Pemenuhan kebutuhan akan air bersih di komunitas Punan Dulau dan Belusu Jalai diperoleh dari beberapa sumber, di antaranya adalah mata air, ledeng meteran dan lainnya. Saat  musim panas, sebanyak 48% responden di komunitas menyatakan sering memanfaatkan mata air untuk konsumsi keluarga dan sebanyak 40% responden menyatakan sering menggunakan ledeng meteran. Sama halnya saat musim hujan perempuan adat di komunitas juga sering memanfaatkan mata air dan ledeng meteran untuk memenuhi kebutuhan konsumsi air keluarga. Sebanyak 50% responden di komunitas menyatakan sering memanfaatkan mata air untuk konsumsi keluarga di  musim hujan. Beberapa di antaranya atau sebanyak 38% responden menyatakan sering menggunakan ledeng meteran.

  • Sumber Energi

Pemanfaatan sumber energi dalam kehidupan sehari-hari di komunitas masih banyak bergantung pada hasil kebun/hutan yang berada di wilayah adat mereka. Selain memanfaatkan dari hutan dan kebun untuk memenuhi kebutuhan bahan bakar, perempuan adat di komunitas juga memenuhinya dengan membeli LPG 3 KG dan minyak tanah. Mayoritas atau sebanyak 80% responden di komunitas menyatakan menggunakan kayu bakar/kayu api, sebanyak 58% responden di komunitas menyatakan menggunakan LPG 3 KG, dan sebanyak 50% responden di komunitas menyatakan menggunakan minyak tanah. 
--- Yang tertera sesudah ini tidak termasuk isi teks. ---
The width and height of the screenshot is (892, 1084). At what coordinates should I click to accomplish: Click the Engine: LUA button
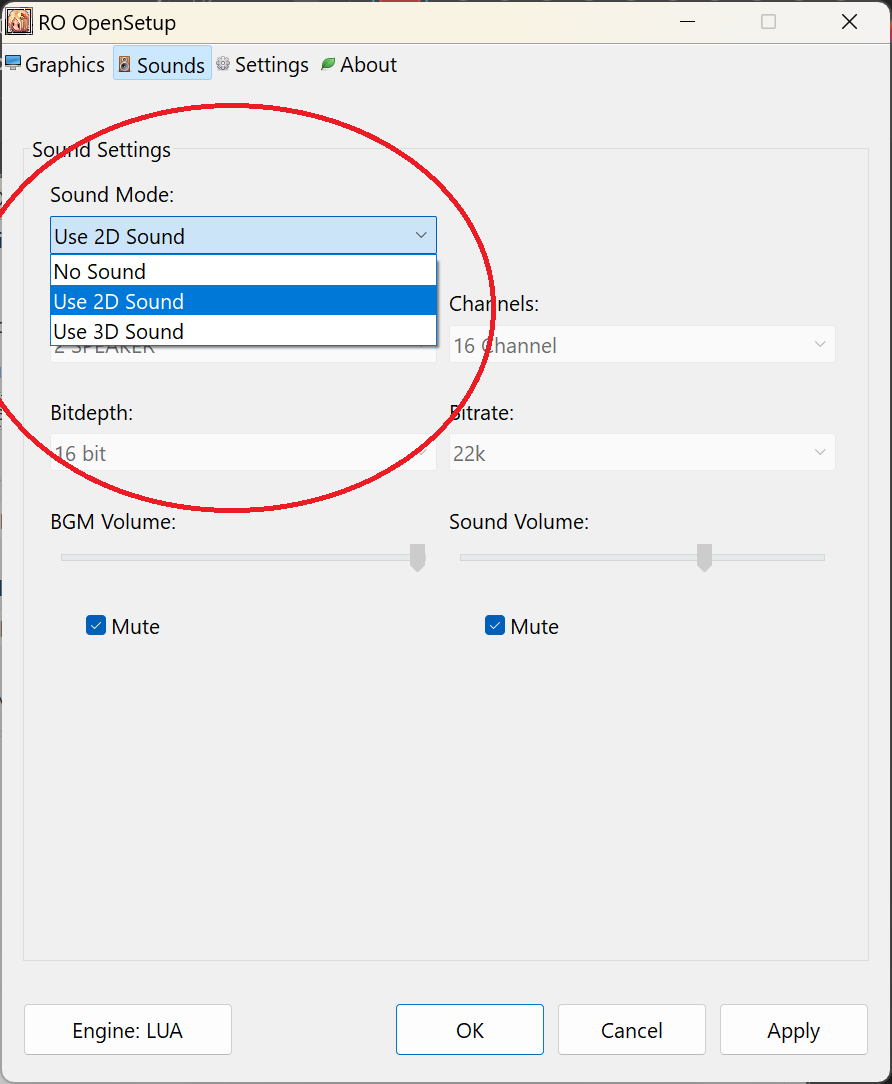coord(128,1030)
  • Bahasa, Agama dan Kepercayaan Leluhur

Kehidupan sehari-hari masyarakat di komunitas erat kaitannya dengan penggunaan Bahasa Adat setempat dalam berhubungan sosial. Mayoritas responden di komunitas atau sebanyak 78% menyatakan Bahasa Adat masih dipergunakan dengan baik, meskipun Bahasa adat setempat ternyata tidak masuk menjadi bahasa formal yang diajarkan dalam pendidikan formal setempat. Dari hal tersebut sebenarnya dapat dilihat, bagaimana peran pemerintah daerah setempat dalam mengakui keberadaan budaya leluhur dan juga dinilai abai akan kelestarian budaya leluhur yang nyatanya masih erat dan dekat dengan masyarakat.

  • Representasi dan Partisipasi Perempuan

Representasi Perempuan Adat dalam ranah publik ataupun politik dapat juga dilihat dalam keterlibatan Perempuan pada beberapa bentuk kepemimpinan formal maupun non-formal. Sebagian responden di komunitas atau sebanyak 38% menyebutkan bahwa di wilayah adat mereka terdapat pembangunan infrastruktur dalam 5 tahun terakhir. Pembangunan infrastruktur tersebut dalam bentuk fasilitas umum, jalan kampung, jalan produksi, dan jalan raya. Berdasarkan data yang ada masyarakat masih memiliki rasa percaya akan pemerintah/pejabat daerah setempat terbukti dari data yang memperlihatkan 22,6% responden di komunitas menganggap pemerintah masih memiliki pengaruh, sebanyak 24,2% menganggap pemangku adat masih memiliki pengaruh, sebanyak 11,3% menganggap tokoh masyarakat masih berpengaruh, dan 4,8% tokoh agama masih berpengaruh.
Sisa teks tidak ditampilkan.